March 25, 2010 in Region

Wash. schools chief apologizes after DUI arrest

Donna Gordon Blankinship Associated Press

SEATTLE — Superintendent of Public Instruction Randy Dorn issued a written apology Thursday for actions that led to his arrest in Orting over the weekend.

The apology came four days after he was arrested near Orting High School in rural Pierce County at 1:30 a.m. Sunday. On Wednesday, he was charged with one misdemeanor count of driving under the influence. He was scheduled to appear in court April 2.

In a statement issued by his office in Olympia, Dorn, 56, apologized for embarrassing and hurting his family and disappointing his supporters and staff.

“I work hard every day for the school children of this state and it pains me deeply that I have not set a good example for them,” he added. “I will work hard to earn back your trust and I pledge that I will never make this mistake again.”

The Washington State Patrol said a breath test found Dorn’s blood-alcohol content was 0.11 percent. The legal limit for driving in Washington is 0.08.

Along with the citation for driving under the influence, Dorn was issued a $124 ticket for allegedly driving his Toyota Prius at least 10 mph over the posted speed limit of 35 mph.

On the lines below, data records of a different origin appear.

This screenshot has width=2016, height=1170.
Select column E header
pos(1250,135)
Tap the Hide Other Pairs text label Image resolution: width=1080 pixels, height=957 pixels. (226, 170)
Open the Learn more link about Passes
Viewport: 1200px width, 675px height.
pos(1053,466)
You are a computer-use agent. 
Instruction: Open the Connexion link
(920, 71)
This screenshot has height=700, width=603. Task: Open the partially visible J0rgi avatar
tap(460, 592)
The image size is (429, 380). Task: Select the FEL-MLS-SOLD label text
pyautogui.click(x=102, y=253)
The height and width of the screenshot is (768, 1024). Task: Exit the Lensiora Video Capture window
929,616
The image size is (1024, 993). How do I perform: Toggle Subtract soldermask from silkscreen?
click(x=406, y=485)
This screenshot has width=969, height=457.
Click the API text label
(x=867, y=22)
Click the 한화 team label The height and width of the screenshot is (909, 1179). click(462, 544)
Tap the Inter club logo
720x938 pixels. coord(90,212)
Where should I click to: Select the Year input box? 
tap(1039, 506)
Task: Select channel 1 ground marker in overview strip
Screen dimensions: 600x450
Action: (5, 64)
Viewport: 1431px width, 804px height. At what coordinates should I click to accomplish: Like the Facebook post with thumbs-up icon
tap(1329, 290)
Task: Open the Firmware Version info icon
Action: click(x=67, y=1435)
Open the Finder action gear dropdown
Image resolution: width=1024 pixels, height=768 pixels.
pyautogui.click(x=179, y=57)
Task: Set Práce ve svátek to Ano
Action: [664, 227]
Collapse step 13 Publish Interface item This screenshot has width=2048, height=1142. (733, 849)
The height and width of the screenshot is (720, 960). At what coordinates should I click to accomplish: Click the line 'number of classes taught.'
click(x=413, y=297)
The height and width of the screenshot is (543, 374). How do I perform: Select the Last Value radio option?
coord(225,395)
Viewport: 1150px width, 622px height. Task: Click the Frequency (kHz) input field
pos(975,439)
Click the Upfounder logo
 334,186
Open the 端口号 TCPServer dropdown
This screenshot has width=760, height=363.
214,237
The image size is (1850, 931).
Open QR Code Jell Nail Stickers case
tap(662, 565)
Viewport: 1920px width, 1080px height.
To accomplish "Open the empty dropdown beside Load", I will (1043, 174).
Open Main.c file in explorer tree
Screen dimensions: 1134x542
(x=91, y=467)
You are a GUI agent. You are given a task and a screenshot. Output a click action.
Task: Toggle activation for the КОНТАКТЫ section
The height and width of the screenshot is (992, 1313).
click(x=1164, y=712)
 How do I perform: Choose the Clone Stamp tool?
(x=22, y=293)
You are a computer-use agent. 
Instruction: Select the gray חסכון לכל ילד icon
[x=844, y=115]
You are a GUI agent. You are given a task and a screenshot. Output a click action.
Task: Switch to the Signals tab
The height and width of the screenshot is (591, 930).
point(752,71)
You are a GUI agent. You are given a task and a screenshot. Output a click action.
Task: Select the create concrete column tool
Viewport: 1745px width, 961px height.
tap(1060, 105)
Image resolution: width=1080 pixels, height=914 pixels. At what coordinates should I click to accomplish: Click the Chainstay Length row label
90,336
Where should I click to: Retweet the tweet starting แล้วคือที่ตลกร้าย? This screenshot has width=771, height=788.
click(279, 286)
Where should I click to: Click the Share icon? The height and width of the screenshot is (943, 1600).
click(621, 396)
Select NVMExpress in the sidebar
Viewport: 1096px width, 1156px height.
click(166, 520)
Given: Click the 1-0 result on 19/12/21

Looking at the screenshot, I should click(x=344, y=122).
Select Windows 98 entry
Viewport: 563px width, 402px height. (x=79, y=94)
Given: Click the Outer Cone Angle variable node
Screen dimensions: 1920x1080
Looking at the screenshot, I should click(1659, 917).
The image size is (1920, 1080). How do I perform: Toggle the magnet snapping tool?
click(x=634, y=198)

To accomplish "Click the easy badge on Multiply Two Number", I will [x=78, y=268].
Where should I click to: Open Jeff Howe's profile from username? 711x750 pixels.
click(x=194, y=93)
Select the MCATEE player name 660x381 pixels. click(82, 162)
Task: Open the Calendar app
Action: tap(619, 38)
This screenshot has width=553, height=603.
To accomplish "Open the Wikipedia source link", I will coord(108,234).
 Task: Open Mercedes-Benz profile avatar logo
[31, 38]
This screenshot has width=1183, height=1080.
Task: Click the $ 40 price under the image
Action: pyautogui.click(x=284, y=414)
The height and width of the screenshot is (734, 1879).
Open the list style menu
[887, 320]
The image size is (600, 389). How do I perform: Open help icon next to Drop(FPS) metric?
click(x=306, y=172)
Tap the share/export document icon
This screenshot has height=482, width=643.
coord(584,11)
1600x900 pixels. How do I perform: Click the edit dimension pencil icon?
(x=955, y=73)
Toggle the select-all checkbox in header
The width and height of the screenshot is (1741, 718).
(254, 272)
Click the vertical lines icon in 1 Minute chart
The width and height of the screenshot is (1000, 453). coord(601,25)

In his statement, Dorn also offered more information about the events leading up to his arrest but said he could not discuss the legal aspects of his case.

His wife, sons and he attended the annual crab feed and dance at the Swiss Sportsman Club Park in Bonney Lake on Saturday night.

“I drank beer during the event, but I thought I was capable of driving home. I now know that drinking any amount of alcohol before driving is an extremely poor choice,” Dorn wrote.

The head of the state’s K-12 education department said he continues to do the job the people of Washington elected him to do, including working on Washington’s application for federal “Race to the Top” dollars. He will be on vacation next week with his wife, a school librarian who is on spring break.

Dorn was elected in 2008 to a four-year term leading Washington’s K-12 education system.

Before taking his current job, he was executive of the Public School Employees of Washington union. Earlier in his career, he served seven years in the state House and worked as a teacher and principal in Eatonville and other districts.